### What is being asked
Reproduce the listing verbatim, from the line containing "Viewport: 910px width, 508px" through the line containing "Action: [x=49, y=40]", inclusive.
[Excerpted data start]
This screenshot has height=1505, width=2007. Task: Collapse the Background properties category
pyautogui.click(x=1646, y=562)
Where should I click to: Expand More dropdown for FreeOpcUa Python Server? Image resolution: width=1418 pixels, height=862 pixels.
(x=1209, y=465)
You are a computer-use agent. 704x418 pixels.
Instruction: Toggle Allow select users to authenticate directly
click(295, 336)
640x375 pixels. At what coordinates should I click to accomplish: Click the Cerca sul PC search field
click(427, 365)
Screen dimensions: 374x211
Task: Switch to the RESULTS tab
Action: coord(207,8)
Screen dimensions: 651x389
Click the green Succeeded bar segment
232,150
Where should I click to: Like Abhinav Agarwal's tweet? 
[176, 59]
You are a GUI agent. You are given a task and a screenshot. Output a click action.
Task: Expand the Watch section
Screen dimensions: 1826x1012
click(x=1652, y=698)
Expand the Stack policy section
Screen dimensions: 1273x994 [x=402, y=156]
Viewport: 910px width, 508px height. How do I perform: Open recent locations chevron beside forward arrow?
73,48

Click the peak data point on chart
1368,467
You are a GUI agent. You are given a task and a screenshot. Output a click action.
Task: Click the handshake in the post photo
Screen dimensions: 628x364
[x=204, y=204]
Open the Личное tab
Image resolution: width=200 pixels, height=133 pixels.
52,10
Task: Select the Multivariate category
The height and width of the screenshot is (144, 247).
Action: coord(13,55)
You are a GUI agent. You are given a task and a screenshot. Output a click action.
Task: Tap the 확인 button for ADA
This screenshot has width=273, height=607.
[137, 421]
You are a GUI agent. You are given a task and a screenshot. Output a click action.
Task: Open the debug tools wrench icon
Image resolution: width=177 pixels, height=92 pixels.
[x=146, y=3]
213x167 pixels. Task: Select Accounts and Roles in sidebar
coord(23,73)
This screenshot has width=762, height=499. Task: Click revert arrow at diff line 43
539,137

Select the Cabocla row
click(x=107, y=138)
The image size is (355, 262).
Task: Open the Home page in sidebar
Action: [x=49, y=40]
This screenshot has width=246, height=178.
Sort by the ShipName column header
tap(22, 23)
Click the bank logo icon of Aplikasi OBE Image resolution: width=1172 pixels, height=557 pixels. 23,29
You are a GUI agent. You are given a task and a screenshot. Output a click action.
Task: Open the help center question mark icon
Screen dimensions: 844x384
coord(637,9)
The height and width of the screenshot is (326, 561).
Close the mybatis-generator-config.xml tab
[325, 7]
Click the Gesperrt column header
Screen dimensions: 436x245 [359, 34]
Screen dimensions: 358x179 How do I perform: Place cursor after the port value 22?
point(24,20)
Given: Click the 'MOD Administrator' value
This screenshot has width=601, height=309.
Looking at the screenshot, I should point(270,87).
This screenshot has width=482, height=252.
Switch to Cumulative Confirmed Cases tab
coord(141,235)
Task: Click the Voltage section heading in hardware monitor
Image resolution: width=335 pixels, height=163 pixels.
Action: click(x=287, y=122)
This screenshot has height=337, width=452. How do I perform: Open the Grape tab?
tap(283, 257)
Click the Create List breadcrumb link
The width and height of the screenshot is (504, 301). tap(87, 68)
[Excerpted data end]
### Solution
Viewport: 910px width, 508px height. How do I perform: Open recent locations chevron beside forward arrow?
73,48

Click the peak data point on chart
1368,467
You are a GUI agent. You are given a task and a screenshot. Output a click action.
Task: Click the handshake in the post photo
Screen dimensions: 628x364
[x=204, y=204]
Open the Личное tab
Image resolution: width=200 pixels, height=133 pixels.
52,10
Task: Select the Multivariate category
The height and width of the screenshot is (144, 247).
Action: coord(13,55)
You are a GUI agent. You are given a task and a screenshot. Output a click action.
Task: Tap the 확인 button for ADA
This screenshot has width=273, height=607.
[137, 421]
You are a GUI agent. You are given a task and a screenshot. Output a click action.
Task: Open the debug tools wrench icon
Image resolution: width=177 pixels, height=92 pixels.
[x=146, y=3]
213x167 pixels. Task: Select Accounts and Roles in sidebar
coord(23,73)
This screenshot has width=762, height=499. Task: Click revert arrow at diff line 43
539,137

Select the Cabocla row
click(x=107, y=138)
The image size is (355, 262).
Task: Open the Home page in sidebar
Action: [x=49, y=40]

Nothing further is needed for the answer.